In the 1950s, the U.S. federal government offered a 90 percent match to build the Interstate Highway System that soon crisscrossed most U.S. urban areas. Combined with urban renewal and slum clearance programs, interstates destroyed and cut-off entire urban neighborhoods and facilitated suburban sprawl (itself subsidized through mortgage policies). European national governments also provided subsidies for roadways, but typically at a lower level or for shorter periods of time. Moreover, European highways, such as Germany’s high speed Autobahn system, typically link cities rather than penetrate them.

Government Subsidies

Over the last 40 years, gas taxes, tolls, and registration fees have covered only about 60 or 70 percent of roadway expenditures across all levels of U.S. government. The remainder has been paid using property, income, and other taxes not related to transportation. These subsidies for driving reduce its cost and increase driving demand in the United States. In European countries, meanwhile, drivers typically pay more in taxes and fees than governments spend on roadways.

Technological Focus


Policy responses to problems of U.S. car travel have focused on technological changes rather than altering behavior. For example, responses to air pollution or traffic safety consisted of technological fixes — such as catalytic converters, reformulated cleaner fuels, seat belts, and air bags — that let people keep driving as usual. European countries implemented these technological requirements as well, but also more aggressively reduced speed limits in entire neighborhoods, created car free zones, reduced car parking, and implemented other policies that encourage behavioral shifts.

Public Transit

Sustained government support helped European transit systems to weather the rise of the car more successfully.
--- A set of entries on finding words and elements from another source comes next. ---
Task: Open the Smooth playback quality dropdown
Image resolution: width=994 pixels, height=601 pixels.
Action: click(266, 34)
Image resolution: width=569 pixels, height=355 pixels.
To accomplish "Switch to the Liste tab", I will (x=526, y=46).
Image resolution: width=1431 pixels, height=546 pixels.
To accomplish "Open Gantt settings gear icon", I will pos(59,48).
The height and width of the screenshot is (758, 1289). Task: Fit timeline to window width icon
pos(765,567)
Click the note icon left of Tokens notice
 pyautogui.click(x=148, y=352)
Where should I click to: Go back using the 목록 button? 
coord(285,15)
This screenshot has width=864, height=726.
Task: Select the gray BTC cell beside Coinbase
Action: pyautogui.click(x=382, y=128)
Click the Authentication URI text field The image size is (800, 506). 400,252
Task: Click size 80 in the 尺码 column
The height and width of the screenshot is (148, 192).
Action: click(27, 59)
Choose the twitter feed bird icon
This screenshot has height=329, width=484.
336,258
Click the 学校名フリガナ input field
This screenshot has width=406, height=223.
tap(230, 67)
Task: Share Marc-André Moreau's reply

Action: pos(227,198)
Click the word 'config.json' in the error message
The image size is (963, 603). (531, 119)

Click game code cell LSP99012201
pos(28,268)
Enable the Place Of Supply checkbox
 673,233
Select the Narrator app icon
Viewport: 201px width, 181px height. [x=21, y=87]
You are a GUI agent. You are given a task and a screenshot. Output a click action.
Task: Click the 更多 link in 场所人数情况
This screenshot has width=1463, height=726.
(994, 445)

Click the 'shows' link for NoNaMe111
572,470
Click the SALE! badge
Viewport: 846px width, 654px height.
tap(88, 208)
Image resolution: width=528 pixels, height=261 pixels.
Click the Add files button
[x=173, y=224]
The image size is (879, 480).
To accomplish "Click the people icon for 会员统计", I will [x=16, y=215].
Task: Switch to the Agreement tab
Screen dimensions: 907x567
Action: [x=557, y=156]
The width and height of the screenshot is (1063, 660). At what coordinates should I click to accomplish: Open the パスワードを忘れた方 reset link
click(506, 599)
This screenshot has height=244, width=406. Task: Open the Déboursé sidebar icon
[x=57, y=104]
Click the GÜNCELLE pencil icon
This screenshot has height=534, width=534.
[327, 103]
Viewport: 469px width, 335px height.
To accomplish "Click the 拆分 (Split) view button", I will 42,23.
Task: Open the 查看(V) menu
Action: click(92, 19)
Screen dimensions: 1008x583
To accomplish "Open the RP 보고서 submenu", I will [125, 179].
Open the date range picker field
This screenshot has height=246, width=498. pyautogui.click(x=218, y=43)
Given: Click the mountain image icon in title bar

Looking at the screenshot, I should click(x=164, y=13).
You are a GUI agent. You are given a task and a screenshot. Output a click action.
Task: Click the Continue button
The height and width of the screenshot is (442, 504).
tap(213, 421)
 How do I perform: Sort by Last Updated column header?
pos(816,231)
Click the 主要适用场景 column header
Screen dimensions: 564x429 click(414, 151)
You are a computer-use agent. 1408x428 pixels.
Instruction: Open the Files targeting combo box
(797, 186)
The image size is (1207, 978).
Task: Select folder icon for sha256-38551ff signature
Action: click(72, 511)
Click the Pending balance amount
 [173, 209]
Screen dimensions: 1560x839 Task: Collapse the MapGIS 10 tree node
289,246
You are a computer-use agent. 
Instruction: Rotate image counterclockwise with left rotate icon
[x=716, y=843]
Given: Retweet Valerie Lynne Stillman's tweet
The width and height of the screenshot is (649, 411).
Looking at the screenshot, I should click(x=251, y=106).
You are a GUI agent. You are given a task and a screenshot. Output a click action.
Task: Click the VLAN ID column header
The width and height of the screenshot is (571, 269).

Particularly after World War II, privately owned U.S. transit systems increased fares, cut services, lost ridership, and either went out of business or were saved by public ownership — with help from U.S. governments often coming too late. For instance, many cities saw their trolley systems disappear entirely in the 1950s and '60s, though there has been a streetcar reemergence of late.

Walking and Cycling

Only a few U.S. cities, such as Davis, California, have a tradition of implementing pedestrian and bicyclist amenities since the 1970s. By contrast, many European cities, led by Muenster, Amsterdam, and Copenhagen, have implemented entire networks of bike lanes, separated cycle tracks, off-street bicycle paths, and traffic calmed neighborhood streets — allowing easy travel by bicycle between any origin and destination in a city or region. European cities also have a longer history of providing networks of sidewalks, crosswalks, and car free zones in city centers. Additionally, European traffic laws protect pedestrians and cyclists, often putting the responsibility for a crash on the driver, while U.S. traffic laws, police, and court juries often fail to prosecute or punish drivers who kill pedestrians or cyclists.

Zoning Laws

There are many differences between land-use planning systems in the United States and Europe. Europeans tend to allow a greater mix of uses in their residential zones, thus keeping trip distances shorter. For example, in Germany, a residential zone can include doctors' offices, cafes, corner stores, or apartment buildings. By contrast, single family residential zones in the United States typically forbid those uses. Zoning in Germany also occurs for smaller land areas—almost at the block level—facilitating shorter trips than in U.S. cities, where zones tend to be much larger. And while most U.S. zoning codes still require a minimum number of parking spots, many European countries operate with maximum numbers to limit parking.